Quand nous fûmes tout près de lui, il daigna nous voir et nous demanda d’une façon peu engageante si nous avions besoin de quelque chose. C’était, à n’en pas douter, l’hôte peu aimable de cette charmante demeure. Comme nous manifestions l’espoir qu’il voudrait bien nous servir à déjeuner, il nous avoua qu’il n’avait aucune provision et qu’il serait fort embarrassé de nous satisfaire; et, ce disant, il nous regardait d’un œil dont je ne parvenais pas à m’expliquer la méfiance.

«Vous pouvez nous faire accueil, lui dit Rouletabille, nous ne sommes pas de la police.

– je ne crains pas la police, répondit l’homme; je ne crains personne.»

Déjà je faisais comprendre par un signe à mon ami que nous serions bien inspirés de ne pas insister, mais mon ami, qui tenait évidemment à entrer dans cette auberge, se glissa sous l’épaule de l’homme et fut dans la salle.
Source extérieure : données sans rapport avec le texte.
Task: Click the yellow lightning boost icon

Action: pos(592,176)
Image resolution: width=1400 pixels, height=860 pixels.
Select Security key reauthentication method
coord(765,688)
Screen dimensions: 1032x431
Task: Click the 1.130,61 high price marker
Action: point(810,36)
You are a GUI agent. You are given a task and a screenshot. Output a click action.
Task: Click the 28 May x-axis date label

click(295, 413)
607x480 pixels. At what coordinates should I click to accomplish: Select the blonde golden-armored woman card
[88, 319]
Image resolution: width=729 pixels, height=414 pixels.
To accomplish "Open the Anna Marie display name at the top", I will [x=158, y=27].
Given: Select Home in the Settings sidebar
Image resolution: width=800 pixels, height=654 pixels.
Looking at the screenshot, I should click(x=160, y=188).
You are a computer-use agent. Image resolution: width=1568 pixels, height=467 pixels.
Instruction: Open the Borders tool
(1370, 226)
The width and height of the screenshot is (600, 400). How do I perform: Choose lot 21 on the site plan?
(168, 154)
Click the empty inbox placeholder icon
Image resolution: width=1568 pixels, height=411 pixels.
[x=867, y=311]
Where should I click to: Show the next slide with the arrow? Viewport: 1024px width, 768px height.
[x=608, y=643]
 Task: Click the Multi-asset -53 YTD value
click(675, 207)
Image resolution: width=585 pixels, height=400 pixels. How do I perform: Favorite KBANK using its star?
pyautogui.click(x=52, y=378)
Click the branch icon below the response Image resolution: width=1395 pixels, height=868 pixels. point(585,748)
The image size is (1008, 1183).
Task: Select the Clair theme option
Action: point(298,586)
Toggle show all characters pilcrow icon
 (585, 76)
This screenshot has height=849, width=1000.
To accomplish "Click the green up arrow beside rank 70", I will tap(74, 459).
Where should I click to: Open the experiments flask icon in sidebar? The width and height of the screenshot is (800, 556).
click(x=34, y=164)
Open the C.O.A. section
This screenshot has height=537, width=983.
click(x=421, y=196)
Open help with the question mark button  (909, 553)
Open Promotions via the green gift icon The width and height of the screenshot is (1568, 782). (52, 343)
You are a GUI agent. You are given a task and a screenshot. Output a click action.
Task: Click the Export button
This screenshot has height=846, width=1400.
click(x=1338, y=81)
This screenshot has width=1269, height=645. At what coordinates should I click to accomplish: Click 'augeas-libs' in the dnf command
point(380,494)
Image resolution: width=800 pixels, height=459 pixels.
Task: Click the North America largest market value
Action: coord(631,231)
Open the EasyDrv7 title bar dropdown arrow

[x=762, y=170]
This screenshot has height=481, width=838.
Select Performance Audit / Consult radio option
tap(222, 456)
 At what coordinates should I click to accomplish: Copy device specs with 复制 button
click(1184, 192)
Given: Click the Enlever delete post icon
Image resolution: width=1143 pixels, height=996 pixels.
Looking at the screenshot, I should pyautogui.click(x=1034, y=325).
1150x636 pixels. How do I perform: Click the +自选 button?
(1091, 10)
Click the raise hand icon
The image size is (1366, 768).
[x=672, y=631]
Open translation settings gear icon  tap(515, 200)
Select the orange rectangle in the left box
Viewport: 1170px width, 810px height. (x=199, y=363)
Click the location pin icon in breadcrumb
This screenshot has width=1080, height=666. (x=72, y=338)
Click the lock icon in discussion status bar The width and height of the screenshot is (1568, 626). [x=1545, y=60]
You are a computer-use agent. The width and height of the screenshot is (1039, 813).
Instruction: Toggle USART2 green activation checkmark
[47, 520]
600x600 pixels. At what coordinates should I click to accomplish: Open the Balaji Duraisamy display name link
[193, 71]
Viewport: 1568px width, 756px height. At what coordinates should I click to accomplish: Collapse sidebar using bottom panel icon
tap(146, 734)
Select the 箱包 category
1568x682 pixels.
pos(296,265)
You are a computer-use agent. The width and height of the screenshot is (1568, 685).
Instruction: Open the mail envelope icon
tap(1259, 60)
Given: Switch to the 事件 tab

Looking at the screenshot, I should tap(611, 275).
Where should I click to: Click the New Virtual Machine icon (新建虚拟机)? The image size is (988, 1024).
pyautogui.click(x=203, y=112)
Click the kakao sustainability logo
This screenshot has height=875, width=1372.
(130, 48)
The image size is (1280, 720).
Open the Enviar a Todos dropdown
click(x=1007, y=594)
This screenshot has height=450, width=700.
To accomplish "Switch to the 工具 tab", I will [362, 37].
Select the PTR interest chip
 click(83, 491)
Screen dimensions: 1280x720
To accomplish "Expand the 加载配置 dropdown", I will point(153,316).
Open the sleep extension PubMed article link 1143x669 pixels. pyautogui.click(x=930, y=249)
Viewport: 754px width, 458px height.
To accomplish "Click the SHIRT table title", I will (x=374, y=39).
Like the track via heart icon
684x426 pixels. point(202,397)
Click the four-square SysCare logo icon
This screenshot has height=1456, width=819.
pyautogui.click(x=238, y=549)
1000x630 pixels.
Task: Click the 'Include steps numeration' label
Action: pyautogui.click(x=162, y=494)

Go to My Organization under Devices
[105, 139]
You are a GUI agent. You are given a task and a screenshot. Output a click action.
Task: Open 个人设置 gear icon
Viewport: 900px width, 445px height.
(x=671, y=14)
«Venez, dit-il, il fait très bon ici.»

De fait, un grand feu de bois flambait dans la cheminée. Nous nous en approchâmes et tendîmes nos mains à la chaleur du foyer, car, ce matin-là, on sentait déjà venir l’hiver. La pièce était assez grande; deux épaisses tables de bois, quelques escabeaux, un comptoir, où s’alignaient des bouteilles de sirop et d’alcool, la garnissaient. Trois fenêtres donnaient sur la route. Une chromo-réclame, sur le mur, vantait, sous les traits d’une jeune Parisienne levant effrontément son verre, les vertus apéritives d’un nouveau vermouth. Sur la tablette de la haute cheminée, l’aubergiste avait disposé un grand nombre de pots et de cruches en grès et en faïence.

«Voilà une belle cheminée pour faire rôtir un poulet, dit Rouletabille.

– Nous n’avons point de poulet, fit l’hôte; pas même un méchant lapin.

Je sais, répliqua mon ami, d’une voix goguenarde qui me surprit, je sais que, maintenant, il va falloir manger du saignant.»

J’avoue que je ne comprenais rien à la phrase de Rouletabille. Pourquoi disait-il à cet homme: «Maintenant, il va falloir manger du saignant…?» Et pourquoi l’aubergiste, aussitôt qu’il eut entendu cette phrase, laissa-t-il échapper un juron qu’il étouffa aussitôt et se mit-il à notre disposition aussi docilement que M. Robert Darzac lui-même quand il eut entendu ces mots fatidiques: «Le presbytère n’a rien perdu de son charme, ni le jardin de son éclat…?» Décidément, mon ami avait le don de se faire comprendre des gens avec des phrases tout à fait incompréhensibles. Je lui en fis l’observation et il voulut bien sourire. J’eusse préféré qu’il daignât me donner quelque explication, mais il avait mis un doigt sur sa bouche, ce qui signifiait évidemment que non seulement il s’interdisait de parler, mais encore qu’il me recommandait le silence. Entre temps, l’homme, poussant une petite porte, avait crié qu’on lui apportât une demi-douzaine d’œufs et «le morceau de faux filet». La commission fut bientôt faite par une jeune femme fort accorte, aux admirables cheveux blonds et dont les beaux grands yeux doux nous regardèrent avec curiosité.

L’aubergiste lui dit d’une voix rude:

«Va-t’en! Et si l’homme vert s’en vient, que je ne te voie pas!»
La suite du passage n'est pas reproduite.